Let me clarify with an example. Here is the SGF of a silly 3-move game (Black opens at the 3-3 point in the top-left, White invades underneath at the 2-2 point, and then Black players under again at 1-1):
(;B[cc];W[bb];B[aa])
The above is roughly how most SGF software would produce output (minus other boilerplate things like FF, AP, game info, etc.). An exception is how OGS would instead generate something like this for the same game:
(;B[cc](;W[bb](;B[aa])))
This essentially represents the same thing, but with the bad style of using a bunch of unnecessary parentheses (when there are no actual variations to represent), and SGF software should generally interpret both examples in the same way.

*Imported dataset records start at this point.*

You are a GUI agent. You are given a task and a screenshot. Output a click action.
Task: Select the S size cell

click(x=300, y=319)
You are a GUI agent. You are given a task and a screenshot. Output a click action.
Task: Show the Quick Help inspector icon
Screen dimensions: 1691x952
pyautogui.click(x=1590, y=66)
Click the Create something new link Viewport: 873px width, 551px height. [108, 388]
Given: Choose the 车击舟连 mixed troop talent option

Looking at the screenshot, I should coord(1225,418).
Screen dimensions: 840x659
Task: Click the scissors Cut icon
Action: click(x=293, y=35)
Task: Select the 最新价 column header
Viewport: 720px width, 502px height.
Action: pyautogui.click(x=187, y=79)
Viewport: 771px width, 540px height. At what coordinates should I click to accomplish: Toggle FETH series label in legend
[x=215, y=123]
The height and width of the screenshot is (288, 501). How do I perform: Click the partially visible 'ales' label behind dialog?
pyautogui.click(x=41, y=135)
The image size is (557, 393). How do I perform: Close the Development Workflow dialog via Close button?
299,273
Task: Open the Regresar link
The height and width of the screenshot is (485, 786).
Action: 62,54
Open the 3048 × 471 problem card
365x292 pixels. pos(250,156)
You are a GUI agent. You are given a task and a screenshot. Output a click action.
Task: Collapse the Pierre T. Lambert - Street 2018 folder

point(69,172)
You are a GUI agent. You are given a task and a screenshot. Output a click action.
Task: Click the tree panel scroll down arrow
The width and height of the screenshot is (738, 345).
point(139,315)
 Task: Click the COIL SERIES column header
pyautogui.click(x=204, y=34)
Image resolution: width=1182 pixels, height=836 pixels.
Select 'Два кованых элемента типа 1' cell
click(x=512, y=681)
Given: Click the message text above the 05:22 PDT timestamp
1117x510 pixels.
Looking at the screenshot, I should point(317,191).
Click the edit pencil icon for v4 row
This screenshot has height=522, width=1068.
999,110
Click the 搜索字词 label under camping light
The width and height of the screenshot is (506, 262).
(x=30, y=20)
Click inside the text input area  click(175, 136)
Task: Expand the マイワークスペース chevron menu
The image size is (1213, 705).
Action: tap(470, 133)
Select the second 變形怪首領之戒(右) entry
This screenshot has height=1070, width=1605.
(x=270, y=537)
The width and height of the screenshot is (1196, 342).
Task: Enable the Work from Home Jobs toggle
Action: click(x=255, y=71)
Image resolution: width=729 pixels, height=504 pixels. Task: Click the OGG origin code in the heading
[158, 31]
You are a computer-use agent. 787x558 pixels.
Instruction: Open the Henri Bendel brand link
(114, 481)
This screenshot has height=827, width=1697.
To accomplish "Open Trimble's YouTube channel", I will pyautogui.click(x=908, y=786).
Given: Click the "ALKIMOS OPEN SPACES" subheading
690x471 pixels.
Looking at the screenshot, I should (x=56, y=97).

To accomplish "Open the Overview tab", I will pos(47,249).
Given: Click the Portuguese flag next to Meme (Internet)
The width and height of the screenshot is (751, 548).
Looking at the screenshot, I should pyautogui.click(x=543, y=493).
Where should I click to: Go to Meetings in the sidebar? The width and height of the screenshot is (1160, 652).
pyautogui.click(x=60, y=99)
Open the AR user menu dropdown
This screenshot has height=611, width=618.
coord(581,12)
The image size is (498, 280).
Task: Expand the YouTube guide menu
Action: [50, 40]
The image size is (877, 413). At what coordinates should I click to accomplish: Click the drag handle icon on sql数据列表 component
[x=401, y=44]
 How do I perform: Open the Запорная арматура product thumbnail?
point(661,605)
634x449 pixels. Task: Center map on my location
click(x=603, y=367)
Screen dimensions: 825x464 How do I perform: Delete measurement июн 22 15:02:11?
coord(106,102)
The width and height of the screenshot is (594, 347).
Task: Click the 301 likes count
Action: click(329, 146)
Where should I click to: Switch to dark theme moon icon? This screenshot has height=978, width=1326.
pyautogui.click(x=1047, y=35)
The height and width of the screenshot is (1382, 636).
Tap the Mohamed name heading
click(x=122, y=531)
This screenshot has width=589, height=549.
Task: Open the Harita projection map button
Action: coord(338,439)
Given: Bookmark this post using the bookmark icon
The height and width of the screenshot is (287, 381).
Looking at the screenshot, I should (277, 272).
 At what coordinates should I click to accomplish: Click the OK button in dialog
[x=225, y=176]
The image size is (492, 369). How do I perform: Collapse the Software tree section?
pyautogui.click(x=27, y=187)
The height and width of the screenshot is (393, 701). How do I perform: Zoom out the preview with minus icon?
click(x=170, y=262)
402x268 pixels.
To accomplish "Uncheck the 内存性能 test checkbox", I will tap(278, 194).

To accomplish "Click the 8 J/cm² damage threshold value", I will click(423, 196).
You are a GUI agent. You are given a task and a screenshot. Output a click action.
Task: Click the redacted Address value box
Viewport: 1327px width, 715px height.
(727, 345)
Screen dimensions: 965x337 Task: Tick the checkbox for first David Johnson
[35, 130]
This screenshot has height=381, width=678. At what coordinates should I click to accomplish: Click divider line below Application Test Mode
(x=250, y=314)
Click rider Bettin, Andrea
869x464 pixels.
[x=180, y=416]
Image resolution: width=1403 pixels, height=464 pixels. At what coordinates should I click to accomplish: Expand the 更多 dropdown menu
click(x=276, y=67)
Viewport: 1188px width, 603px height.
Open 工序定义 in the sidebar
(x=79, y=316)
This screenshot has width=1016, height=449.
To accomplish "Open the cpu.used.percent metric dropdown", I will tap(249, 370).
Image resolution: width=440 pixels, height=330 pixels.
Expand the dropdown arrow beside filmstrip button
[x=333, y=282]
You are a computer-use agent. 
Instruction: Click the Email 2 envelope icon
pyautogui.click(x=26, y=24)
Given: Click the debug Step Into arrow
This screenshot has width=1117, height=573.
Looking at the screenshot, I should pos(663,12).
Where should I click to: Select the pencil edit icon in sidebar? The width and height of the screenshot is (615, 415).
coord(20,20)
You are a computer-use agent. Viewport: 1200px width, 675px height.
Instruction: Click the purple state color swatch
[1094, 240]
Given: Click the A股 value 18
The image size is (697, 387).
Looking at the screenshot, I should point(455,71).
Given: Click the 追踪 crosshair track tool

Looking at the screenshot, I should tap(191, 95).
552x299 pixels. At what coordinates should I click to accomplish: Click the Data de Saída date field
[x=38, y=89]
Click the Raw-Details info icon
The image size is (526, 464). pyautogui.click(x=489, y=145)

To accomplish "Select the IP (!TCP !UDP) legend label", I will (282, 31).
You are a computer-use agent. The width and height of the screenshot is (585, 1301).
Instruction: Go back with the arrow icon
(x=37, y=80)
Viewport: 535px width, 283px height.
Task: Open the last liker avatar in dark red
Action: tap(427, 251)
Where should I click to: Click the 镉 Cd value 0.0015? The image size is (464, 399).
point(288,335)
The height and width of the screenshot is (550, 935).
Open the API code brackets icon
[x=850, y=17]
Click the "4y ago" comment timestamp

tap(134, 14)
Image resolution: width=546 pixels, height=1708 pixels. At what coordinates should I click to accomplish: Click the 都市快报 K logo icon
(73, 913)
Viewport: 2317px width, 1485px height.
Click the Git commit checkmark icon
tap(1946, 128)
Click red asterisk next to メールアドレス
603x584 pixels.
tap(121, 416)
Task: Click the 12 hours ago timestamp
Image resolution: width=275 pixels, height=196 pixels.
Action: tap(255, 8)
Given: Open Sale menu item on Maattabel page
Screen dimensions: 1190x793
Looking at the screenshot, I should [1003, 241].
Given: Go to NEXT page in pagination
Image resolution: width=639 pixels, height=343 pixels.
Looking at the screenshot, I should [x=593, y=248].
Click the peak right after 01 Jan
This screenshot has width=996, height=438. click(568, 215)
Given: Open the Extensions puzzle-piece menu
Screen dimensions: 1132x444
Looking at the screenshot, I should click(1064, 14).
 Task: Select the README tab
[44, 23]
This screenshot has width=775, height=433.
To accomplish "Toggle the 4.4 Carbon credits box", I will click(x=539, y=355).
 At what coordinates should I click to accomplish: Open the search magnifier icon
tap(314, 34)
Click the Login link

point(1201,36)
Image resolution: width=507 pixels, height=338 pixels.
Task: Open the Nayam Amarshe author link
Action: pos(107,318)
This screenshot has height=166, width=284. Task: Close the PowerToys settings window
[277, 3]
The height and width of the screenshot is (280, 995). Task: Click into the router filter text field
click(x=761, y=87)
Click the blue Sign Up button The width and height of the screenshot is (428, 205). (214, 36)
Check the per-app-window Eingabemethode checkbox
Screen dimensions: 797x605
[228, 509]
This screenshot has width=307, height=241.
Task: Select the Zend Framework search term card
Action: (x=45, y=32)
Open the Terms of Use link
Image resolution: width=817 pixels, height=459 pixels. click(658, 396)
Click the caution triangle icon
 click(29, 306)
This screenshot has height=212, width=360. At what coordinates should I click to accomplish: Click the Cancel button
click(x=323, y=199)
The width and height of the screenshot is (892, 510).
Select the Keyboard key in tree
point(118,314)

Consider how your parser generates two different data structures for the above two examples. Also, consider how easy or difficult it may be to traverse and edit those structures.
There are almost always things to improve. If you want, you could:
Rethink the use of the continue statements in matchingSqBracket().
Think about whether parseTokens() could be implemented as a recursive function.
Reword your documentation to let it better reflect how it is commonly done:
/**
* Casts `array` to a slice if it's needed.
*
* @private
* @param {Array} array The array to inspect.
* @param {number} start The start position.
* @param {number} [end=array.length] The end position.
* @returns {Array} Returns the cast slice.